Exercise brief: Copy all of the data below word for word, leaving out the pictures.

Data for this task:
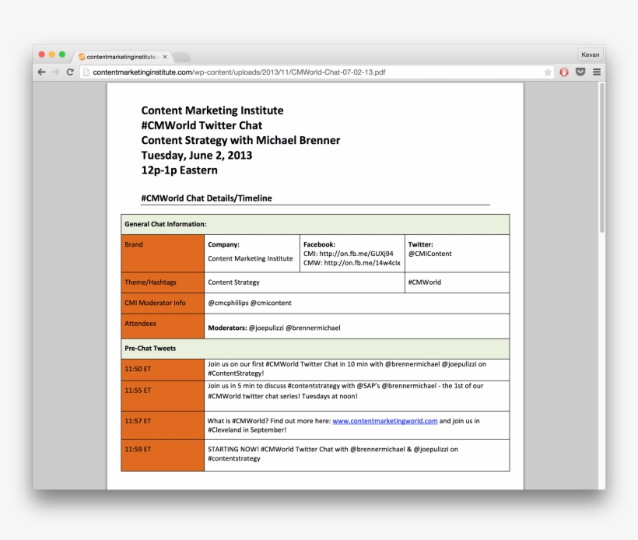Viewport: 638px width, 540px height.
Task: Open the www.contentmarketingworld.com link
Action: point(384,421)
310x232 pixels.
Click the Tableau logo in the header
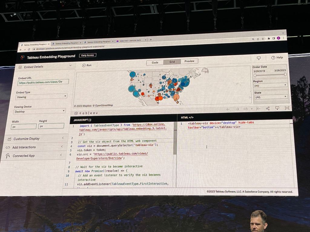click(23, 57)
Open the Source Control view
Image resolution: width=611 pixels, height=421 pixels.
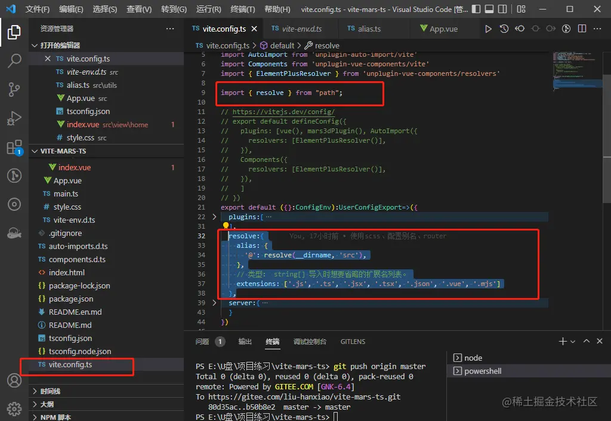coord(14,89)
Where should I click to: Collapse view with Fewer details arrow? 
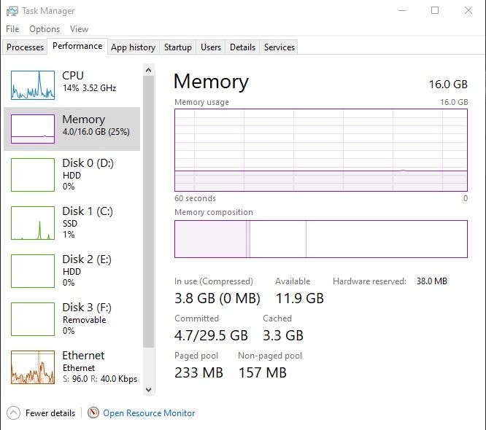pos(13,413)
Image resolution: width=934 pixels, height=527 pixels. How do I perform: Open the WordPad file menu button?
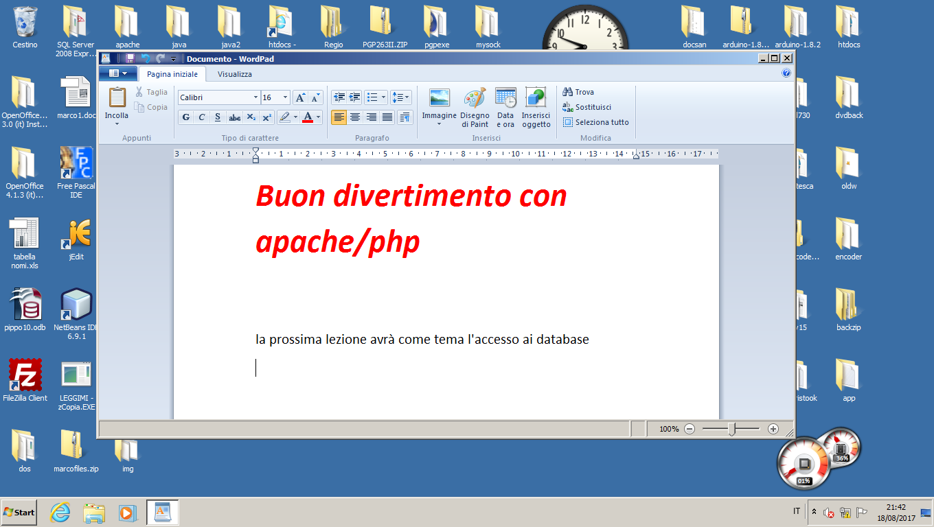click(x=118, y=73)
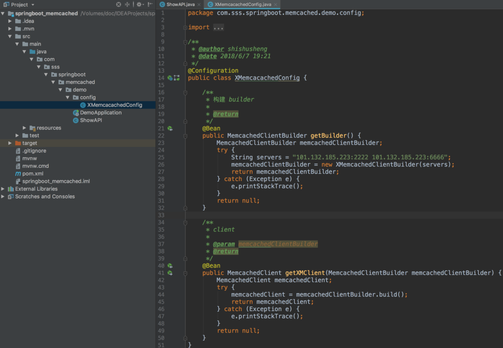503x348 pixels.
Task: Open the Project view dropdown
Action: click(x=33, y=5)
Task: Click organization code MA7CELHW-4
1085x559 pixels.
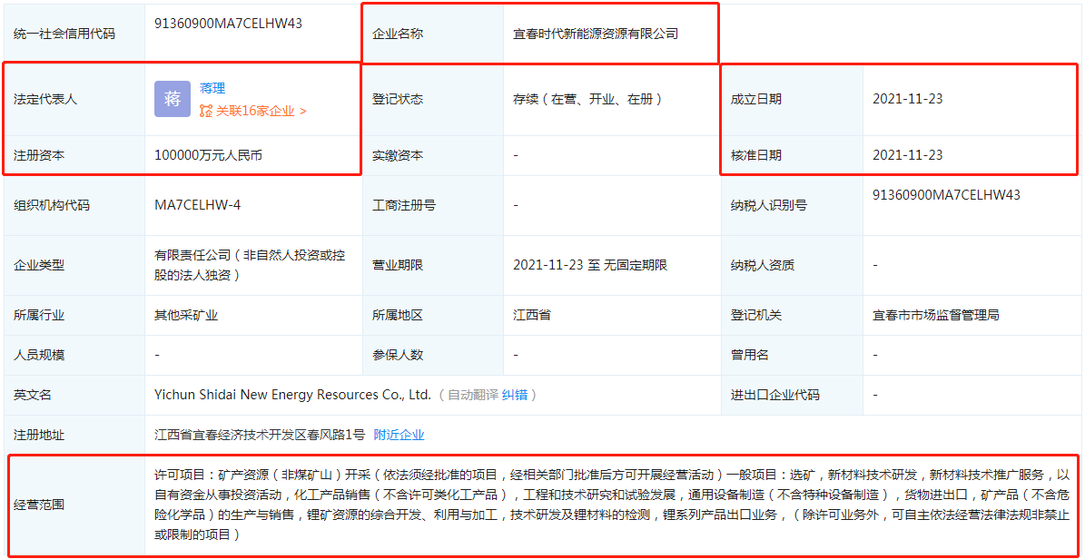Action: coord(198,205)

Exercise answer:
Viewport: 638px width, 540px height.
Task: Open the www.contentmarketingworld.com link
Action: point(384,421)
310x232 pixels.
Click the Tableau logo in the header
click(23, 57)
Open the Source Control view
Image resolution: width=611 pixels, height=421 pixels.
coord(14,89)
Where should I click to: Collapse view with Fewer details arrow? 
pos(13,413)
Image resolution: width=934 pixels, height=527 pixels. How do I perform: Open the WordPad file menu button?
click(x=118, y=73)
503x348 pixels.
Task: Open the Project view dropdown
Action: click(x=33, y=5)
Task: Click organization code MA7CELHW-4
1085x559 pixels.
Action: coord(198,205)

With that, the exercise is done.